Since we each have individual desires but the society tends to go in one general direction, we argue over that general direction. Now, it seems to me that when the large majority of citizens plus the elites are tending in one direction -- surburbia, for instance -- it's almost impossible to change that.
Societies that have a consensus on how things should work sometimes hit limits which reality imposes -- say, if oil runs out and there is no alternative, or if some other critical resources (like the climate) turn against a particular civilization, which has happened plenty of times in the past. Chances are, business-as-usual will prevail, and many (including myself) are very pessimistic about what that means.
Now, my pocket has been picked by the military my entire working life, and by plenty of other business (like highways) I don't like either. But since we only have democratic politics as a way to figure out what to pay for and how (and it's much better than a dictator doing it), everybody's pocket has been picked as far as they are concerned.

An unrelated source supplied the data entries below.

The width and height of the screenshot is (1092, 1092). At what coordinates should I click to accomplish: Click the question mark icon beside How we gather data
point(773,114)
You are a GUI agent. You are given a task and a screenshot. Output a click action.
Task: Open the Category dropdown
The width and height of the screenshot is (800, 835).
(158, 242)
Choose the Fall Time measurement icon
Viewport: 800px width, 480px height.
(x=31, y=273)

I doubt that whatever is being spent in the Dallas area on public transit, relative to the entire budget, is particularly burdensome. However it happened, some money got funneled to public transit -- and as we've been discussing here, it probably had very little to do with environmentalists, the big organizations aren't very interested in public transit. For all I know, more pressure came from local businesses then any organized political group.
If by some miracle the society decided to follow the advice of environmentalists (or some of my "utopian" ideas), it would certainly be because of a very large consensus within the society, particularly if, as I suspect, most of the elites would not be supportive. So I really wouldn't worry about a nondemocratic regime being imposed on society -- the bigger worry is whether the global ecosystems (and that includes resource availability) will support what we have now.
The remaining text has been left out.